Thursday, April 16, 2009

25 random things

  1. I was born on the eve of Yom Kippur.
  2. My life changed the day I met A. he is truly my better half.
  3. We have 2 dogs, 2 horses and 5 fish.
  4. I can listen to the same song over and over again; my personal record is 3 hours. I stopped after one of my neighbors knocked on my door and asked if I know the words by now.
  5. In every true/false game I use the same 2 lines: I received a certificate of honor from President Clinton/// I spent a day in jail in Kenya after someone overheard me talking about may cat, how had the same name as the Kenyan President – Moi. You'll have to figure out which one is which.
  6. I was shot at twice, been in 4 suicide bombing attacks. I think I'm might be pushing my luck.
  7. I am one of the few people that smoke the crappy Israeli cigarette 'Nobless'. I hope that they won't close the factory down.
  8. I used to dye my hair pink whenever I felt bad. Now I drink wine.
  9. I truly believe that all my problems in life would be solved if only I was 10 cm higher.
  10. I wear mostly black. One of my former colleagues called me the widow.
  11. Few years ago I was a foster mom for 4 kittens, after a cat gave birth in my closet, and left. I had to wake up every 2 hours to feed them, and carried them to work in a box.
  12. My first boyfriend and my current one (my better half) served together in the army. They hated each other.
  13. My aunt is convinced that I look like Drew Barrymore. It might have been true 20 years ago, when I did look like Gerty in E.T. Some of my friends think that if we'll' meet (Drew and me) we'll become best friends. Maybe.
  14. E.T is my favorite movie. I saw it over 30 times. Every time I cry in the same places. It amazes my boyfriend.
  15. At the end of my army term, I almost was sent to jail because I shaved my head. Aparently, shaving your head is like declaring a coup.
  16. I never saw Bambi until the end. I can't bring myself to watch the mother die.
  17. Everybody think my handwriting in Hebrew is beautiful, but no one can read it. Sometimes, I have to agree with them, since I can't read it either.
  18. During my University days, I volunteered as a counselor in a HIV/AIDS clinic. One day, at lunch I dropped my bag in the middle of the cafeteria, and dropped hundred condoms on the floor. I said to the people that helped me pick them up- "it's ok, it's for my job". Later I understood how weird it sounded to them…
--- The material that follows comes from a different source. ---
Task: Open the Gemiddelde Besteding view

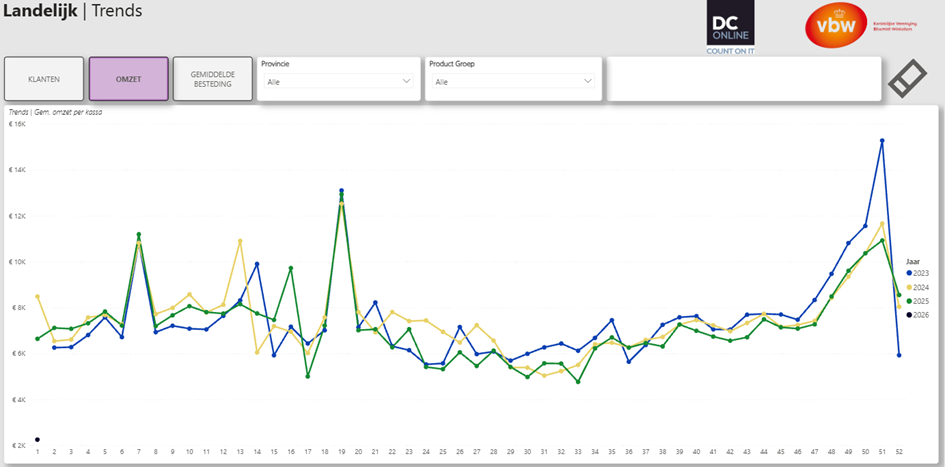Action: pyautogui.click(x=212, y=79)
  19. I've been in Africa 4 times in the last 8 years, and if it was up to me, I'd go back there right now. A witch doctor told me that I might have been Queen Sheba in one of my reincarnations.
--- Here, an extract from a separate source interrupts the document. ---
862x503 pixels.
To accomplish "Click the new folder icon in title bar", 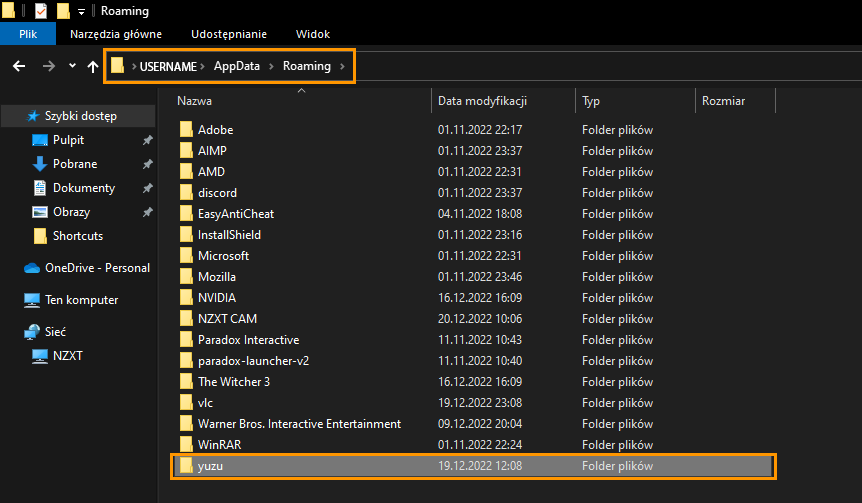I will 64,10.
  20. My first doll was a dark one. Therefore, whenever my parents ask me why I want to be in Africa again, I blame them for getting me the doll.
  21. My last trip was to Ghana, where I volunteered in a small village up in the north of the country. It was the best 4 weeks of my life.
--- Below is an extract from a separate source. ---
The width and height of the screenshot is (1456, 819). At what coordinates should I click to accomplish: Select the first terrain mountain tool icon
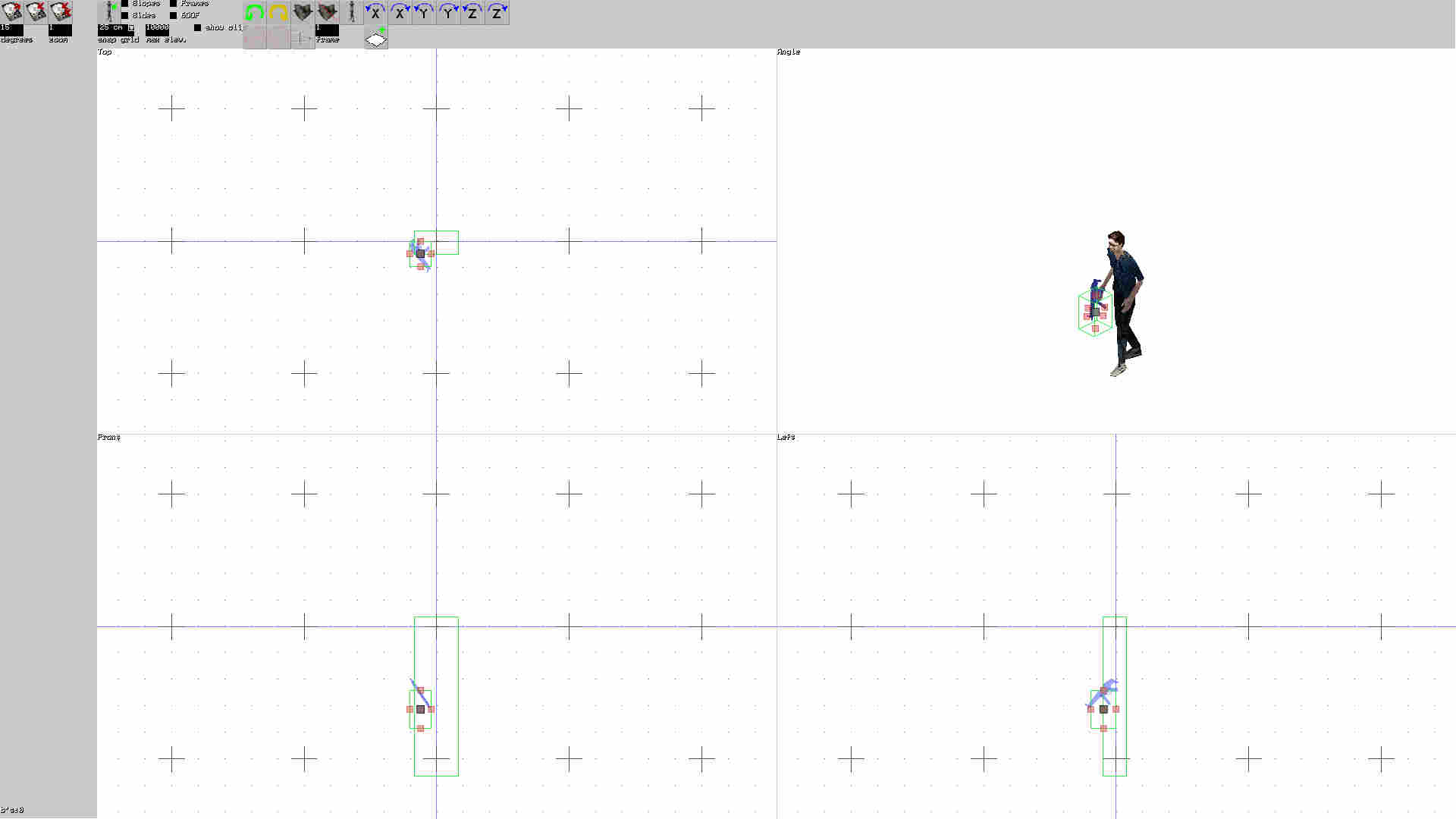tap(303, 12)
  22. I'm an African princess. I was crowned 2 months ago, and my new African name is Yaa- Asawanti.
  23. I'd like to meet Nelson Mandela, Bono, Oprah Winfrey and President Clinton. I sent them all letters. Never got a response.
  24. One day, I hope I'd be UN secretary General. I've been saying it since I was 5 years old.
  25. I understood how influential I was an editor in Israeli TV when one of my Professors in the university talked about an item that aired few days earlier. He had a whole theory about it, but he didn’t know that it aired because I won a bet, and I thought the guy looked good in a skirt.

there's always a first time

I've been thinking about starting a blog for a long time. You see, having a boyfriend, a shrink, a close family and some good friends you can rely on is apparently not enough for me. There are some things I just can say to any of them, or simply don't want to...
But, the urge to "spill it" so I won't end up with an ulcer by the age of 35, is still here. So, hopefully, this blog will help me.
For now, I will not put anything that might identify me, but I'll supply the big picture. This way, if you'll read the blog, and you might pass me on the street it won't be awkward for the both of us (think about meeting your shrink at a wedding...) .
Since I'm a newbie, I'd be happy to get any advice about the blog. Any questions, as long as they're NOT too personal or rude, are welcome, and I'd LOVE to hear from you --- after all, everyone with a blog is after some attention.